Extracted records:
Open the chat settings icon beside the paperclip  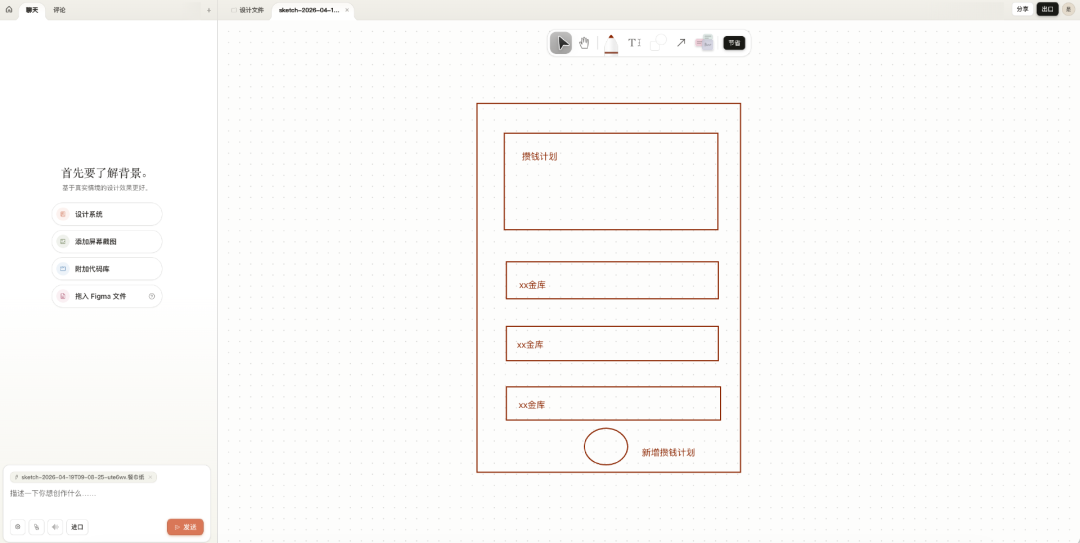point(18,527)
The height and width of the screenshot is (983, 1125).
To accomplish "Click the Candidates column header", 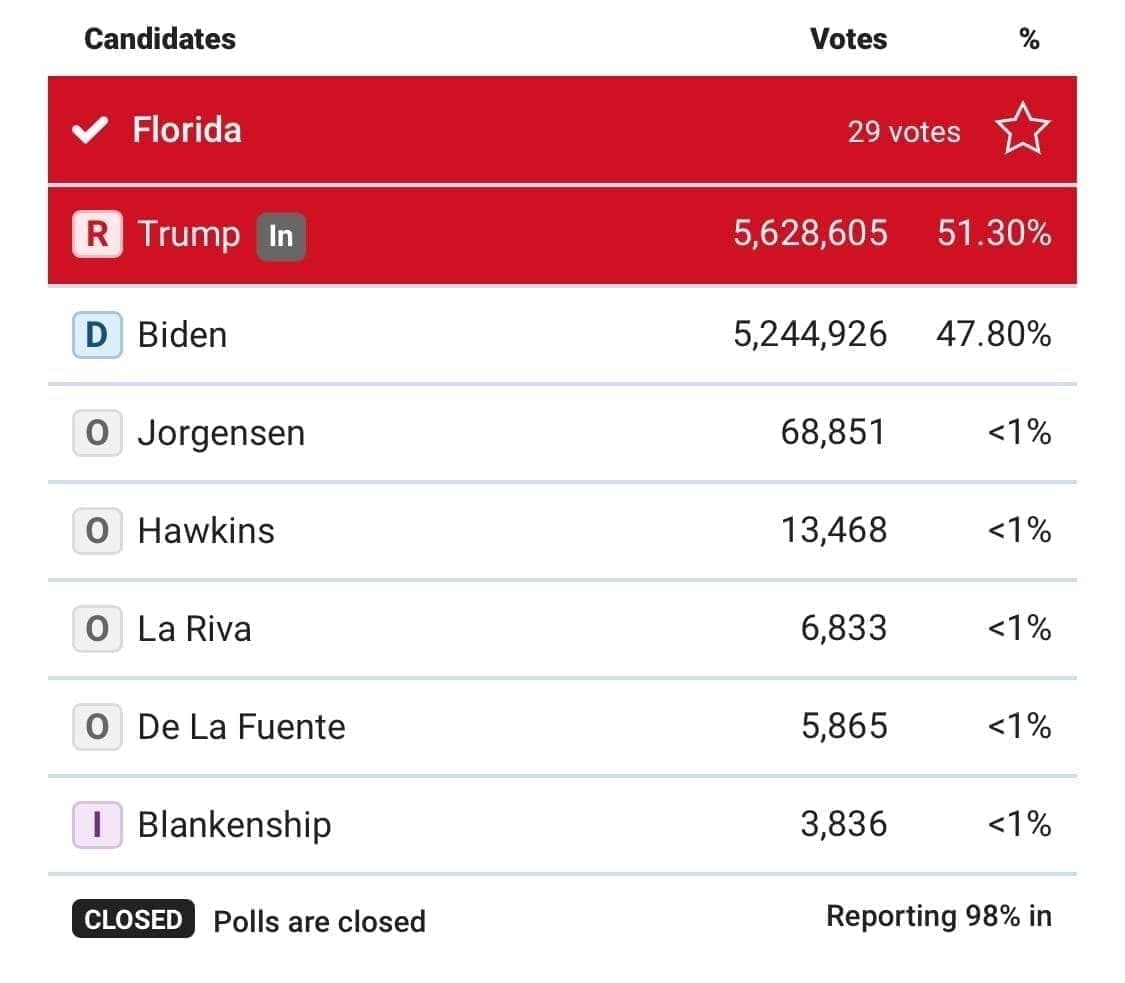I will click(160, 39).
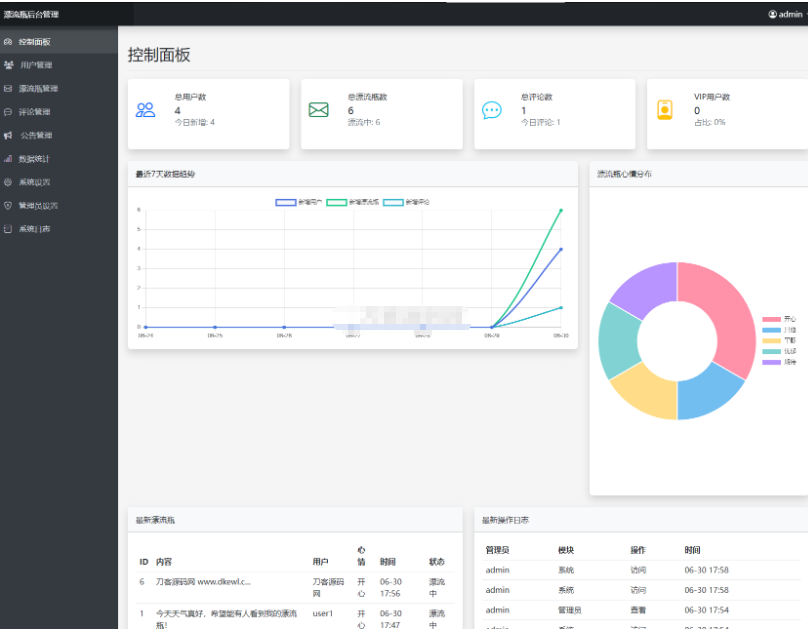
Task: Toggle the green 新增漂流瓶 legend series
Action: point(337,203)
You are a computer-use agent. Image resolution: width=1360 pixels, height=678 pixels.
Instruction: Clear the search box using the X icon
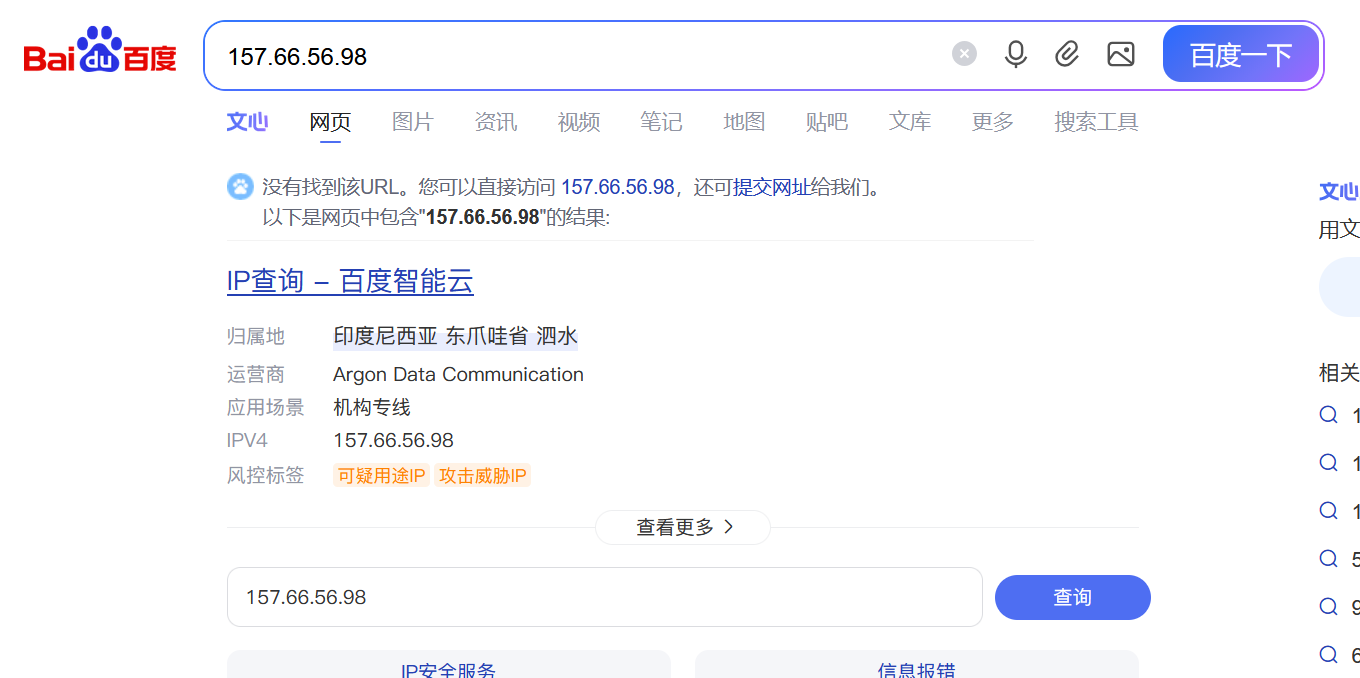tap(963, 53)
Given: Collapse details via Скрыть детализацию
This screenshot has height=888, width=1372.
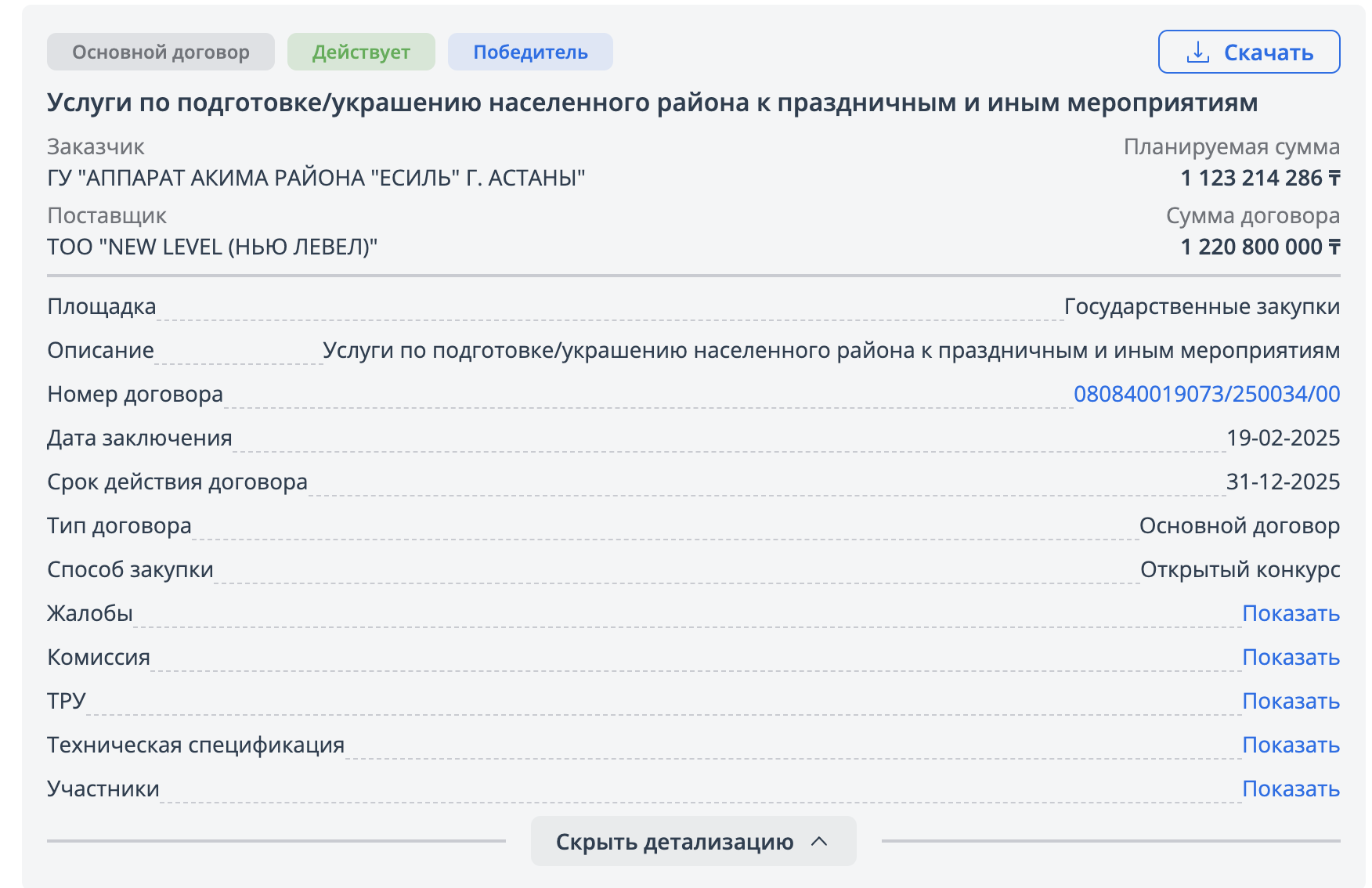Looking at the screenshot, I should pyautogui.click(x=675, y=842).
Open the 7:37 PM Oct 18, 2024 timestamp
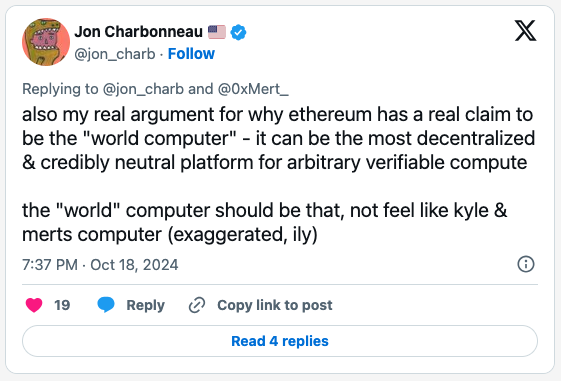Screen dimensions: 561x381 click(100, 265)
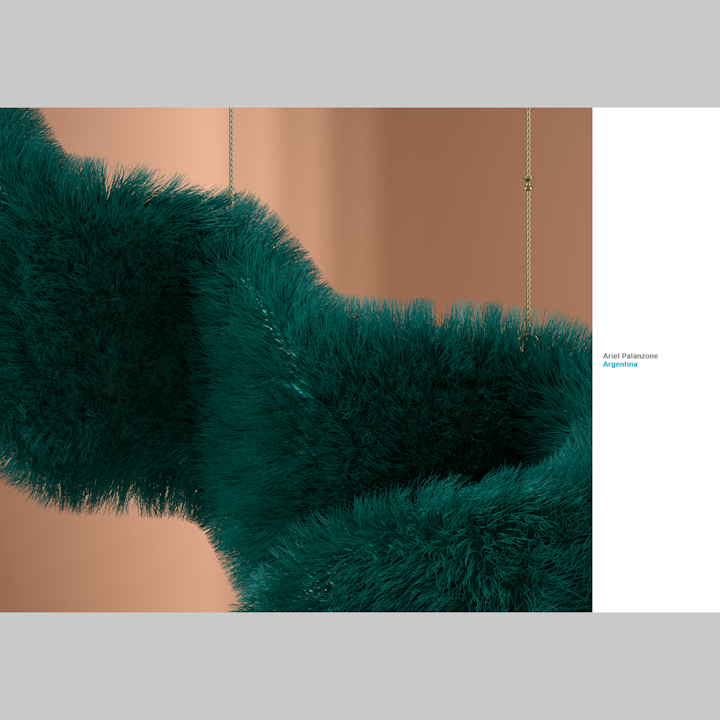Click the Ariel Palanzone author name
Screen dimensions: 720x720
(630, 356)
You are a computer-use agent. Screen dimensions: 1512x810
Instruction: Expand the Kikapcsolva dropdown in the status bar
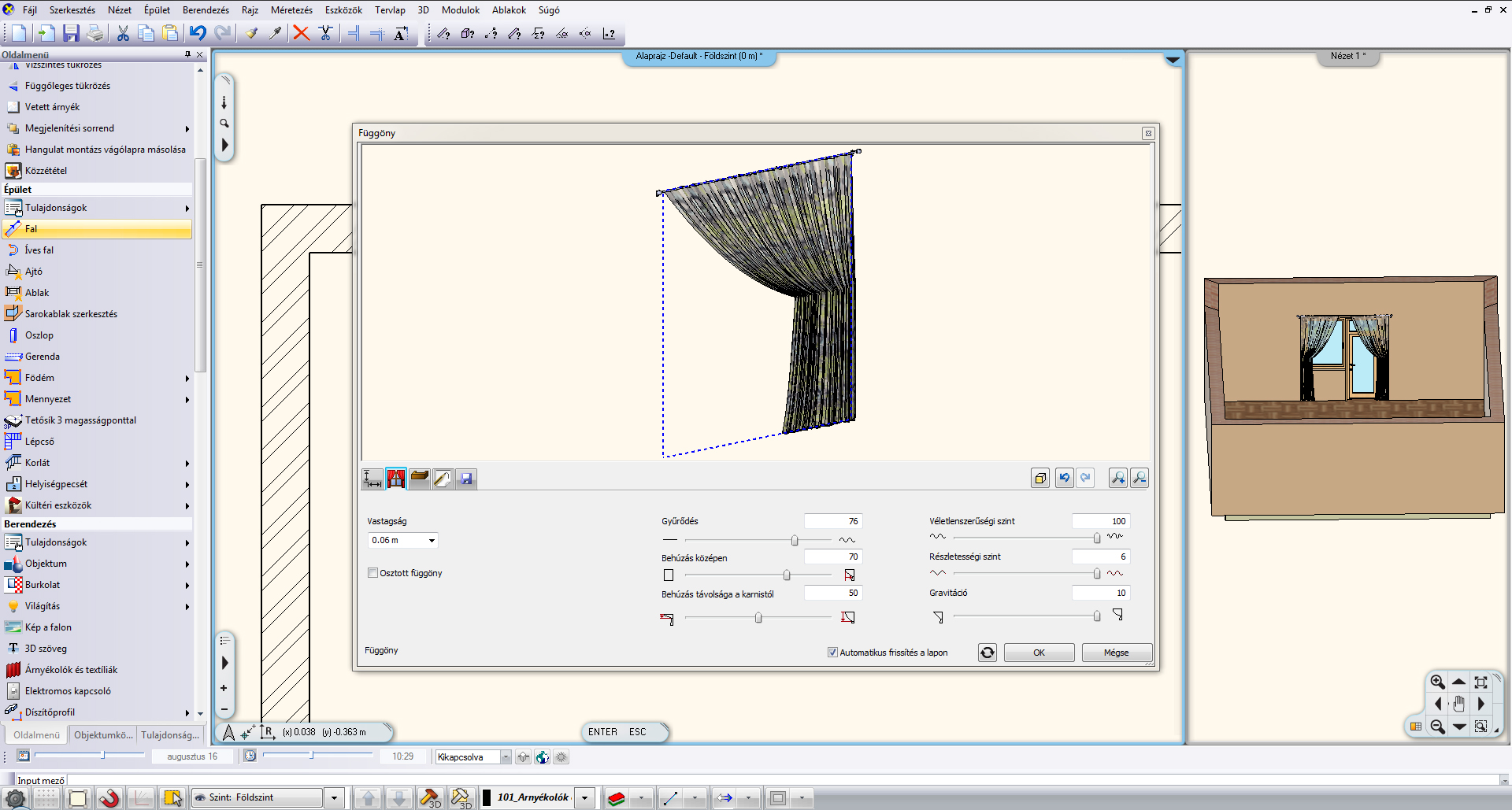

## Task description
With the pictures left out, write out exactly the lines from the line containing "Open the 7:37 PM Oct 18, 2024 timestamp" through the last line of the entries above, both ends included, and no others.

## Problem solution
Open the 7:37 PM Oct 18, 2024 timestamp
Screen dimensions: 561x381 click(100, 265)
Click the Ariel Palanzone author name
Screen dimensions: 720x720
(630, 356)
You are a computer-use agent. Screen dimensions: 1512x810
Instruction: Expand the Kikapcsolva dropdown in the status bar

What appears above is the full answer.